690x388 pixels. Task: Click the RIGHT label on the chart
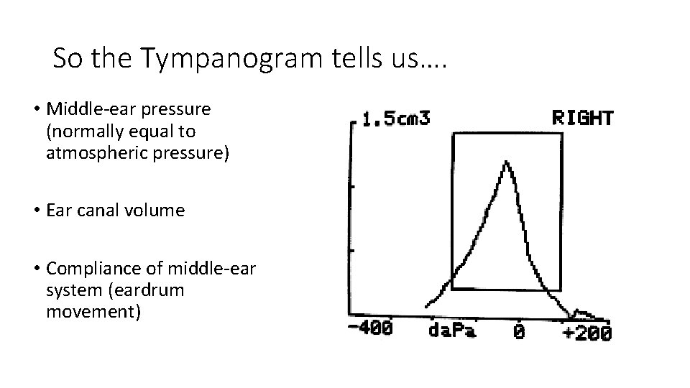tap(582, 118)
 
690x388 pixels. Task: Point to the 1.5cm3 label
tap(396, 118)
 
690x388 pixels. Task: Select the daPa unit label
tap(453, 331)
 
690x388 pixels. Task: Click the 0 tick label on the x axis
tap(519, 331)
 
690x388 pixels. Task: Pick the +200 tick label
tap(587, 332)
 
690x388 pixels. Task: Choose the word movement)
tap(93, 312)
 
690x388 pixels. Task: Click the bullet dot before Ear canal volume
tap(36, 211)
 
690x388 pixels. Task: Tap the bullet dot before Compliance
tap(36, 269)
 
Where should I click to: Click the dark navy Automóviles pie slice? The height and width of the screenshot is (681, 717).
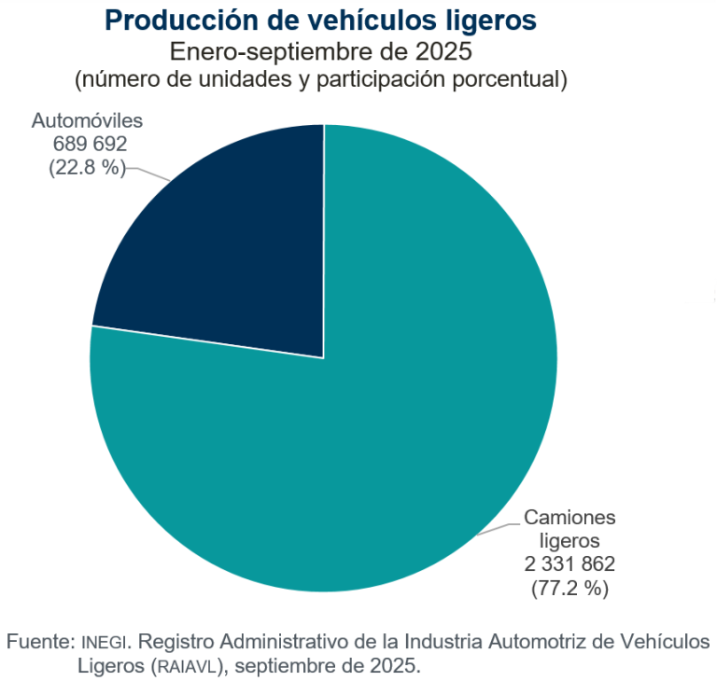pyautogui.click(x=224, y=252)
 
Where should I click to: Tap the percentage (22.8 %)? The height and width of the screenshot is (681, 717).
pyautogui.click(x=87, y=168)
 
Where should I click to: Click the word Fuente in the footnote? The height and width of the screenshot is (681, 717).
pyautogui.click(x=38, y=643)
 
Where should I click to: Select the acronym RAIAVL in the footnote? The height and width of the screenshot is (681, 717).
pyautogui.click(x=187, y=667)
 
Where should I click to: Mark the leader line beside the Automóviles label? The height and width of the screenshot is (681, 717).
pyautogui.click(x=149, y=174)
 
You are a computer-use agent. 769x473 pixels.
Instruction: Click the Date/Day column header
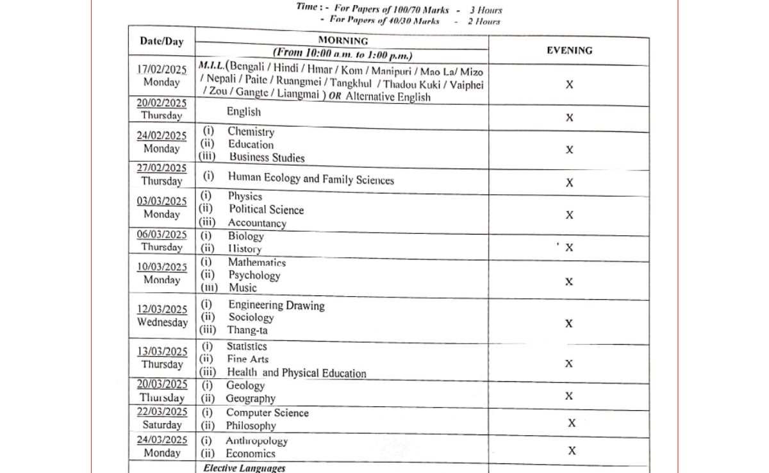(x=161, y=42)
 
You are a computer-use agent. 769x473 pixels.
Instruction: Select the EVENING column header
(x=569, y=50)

★ ★ ★ ★ ★

The task: Copy the records above, from the first line through the line with "tap(36, 269)", keeping each request and shifting every answer coordinate by adding 148 to it. Leave the pictures out.

Written solution:
690x388 pixels. Task: Click the RIGHT label on the chart
tap(730, 266)
 
690x388 pixels. Task: Point to the 1.5cm3 label
tap(544, 266)
 
690x388 pixels. Task: Select the daPa unit label
tap(601, 479)
 
690x388 pixels. Task: Click the 0 tick label on the x axis
tap(667, 479)
 
690x388 pixels. Task: Pick the +200 tick label
tap(735, 480)
 
690x388 pixels. Task: Choose the word movement)
tap(241, 460)
 
690x388 pixels. Task: Click the bullet dot before Ear canal volume
tap(184, 359)
 
690x388 pixels. Task: Tap the bullet dot before Compliance
tap(184, 417)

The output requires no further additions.